Activity: For this exercise, return exactly the lines of the material below that begin at the one with "Open the Inici menu item" and stop after the one with "Task: Click the 游戏 Xbox icon".

Records for this task:

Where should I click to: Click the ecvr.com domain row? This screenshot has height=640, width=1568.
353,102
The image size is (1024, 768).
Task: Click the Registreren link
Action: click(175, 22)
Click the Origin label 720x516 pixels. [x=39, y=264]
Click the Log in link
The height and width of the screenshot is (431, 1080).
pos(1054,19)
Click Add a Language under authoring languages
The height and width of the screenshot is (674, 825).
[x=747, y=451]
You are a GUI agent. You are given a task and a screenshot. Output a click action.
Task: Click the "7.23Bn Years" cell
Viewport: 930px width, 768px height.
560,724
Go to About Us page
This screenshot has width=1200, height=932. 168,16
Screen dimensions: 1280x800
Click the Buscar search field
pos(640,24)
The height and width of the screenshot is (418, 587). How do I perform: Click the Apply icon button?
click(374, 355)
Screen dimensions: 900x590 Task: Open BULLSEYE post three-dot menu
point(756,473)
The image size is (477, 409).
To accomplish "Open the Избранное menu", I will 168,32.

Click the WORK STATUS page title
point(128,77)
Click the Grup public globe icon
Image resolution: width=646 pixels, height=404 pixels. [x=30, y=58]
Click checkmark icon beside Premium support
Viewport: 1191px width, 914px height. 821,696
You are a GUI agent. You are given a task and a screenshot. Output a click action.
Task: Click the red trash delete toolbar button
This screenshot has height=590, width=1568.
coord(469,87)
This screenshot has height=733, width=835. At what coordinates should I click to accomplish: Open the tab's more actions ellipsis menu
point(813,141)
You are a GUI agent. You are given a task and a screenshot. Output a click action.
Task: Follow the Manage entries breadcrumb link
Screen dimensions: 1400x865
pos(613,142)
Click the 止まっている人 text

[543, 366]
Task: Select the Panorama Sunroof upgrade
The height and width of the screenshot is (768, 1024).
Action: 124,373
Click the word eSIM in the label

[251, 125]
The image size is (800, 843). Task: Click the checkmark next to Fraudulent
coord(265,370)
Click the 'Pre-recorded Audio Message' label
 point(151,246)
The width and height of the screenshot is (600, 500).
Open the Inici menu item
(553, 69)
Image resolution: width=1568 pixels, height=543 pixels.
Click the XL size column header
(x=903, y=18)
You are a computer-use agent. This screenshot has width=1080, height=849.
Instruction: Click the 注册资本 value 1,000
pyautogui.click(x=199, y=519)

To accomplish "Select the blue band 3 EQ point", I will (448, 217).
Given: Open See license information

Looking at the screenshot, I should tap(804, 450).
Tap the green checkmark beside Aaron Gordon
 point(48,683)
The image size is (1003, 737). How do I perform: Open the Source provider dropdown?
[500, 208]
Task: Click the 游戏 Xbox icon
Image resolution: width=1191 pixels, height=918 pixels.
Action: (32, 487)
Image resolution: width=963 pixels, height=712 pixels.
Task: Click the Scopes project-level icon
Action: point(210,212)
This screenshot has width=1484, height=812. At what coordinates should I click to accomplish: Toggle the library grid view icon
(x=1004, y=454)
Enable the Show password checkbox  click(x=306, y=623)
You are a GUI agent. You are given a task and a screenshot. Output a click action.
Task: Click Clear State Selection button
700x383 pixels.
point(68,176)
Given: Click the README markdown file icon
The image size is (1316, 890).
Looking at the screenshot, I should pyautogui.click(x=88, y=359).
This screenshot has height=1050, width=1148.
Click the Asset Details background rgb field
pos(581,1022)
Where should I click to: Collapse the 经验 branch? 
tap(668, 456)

Exercise output:
Open the Inici menu item
(553, 69)
Image resolution: width=1568 pixels, height=543 pixels.
Click the XL size column header
(x=903, y=18)
You are a computer-use agent. This screenshot has width=1080, height=849.
Instruction: Click the 注册资本 value 1,000
pyautogui.click(x=199, y=519)

To accomplish "Select the blue band 3 EQ point", I will (448, 217).
Given: Open See license information

Looking at the screenshot, I should tap(804, 450).
Tap the green checkmark beside Aaron Gordon
 point(48,683)
The image size is (1003, 737). How do I perform: Open the Source provider dropdown?
[500, 208]
Task: Click the 游戏 Xbox icon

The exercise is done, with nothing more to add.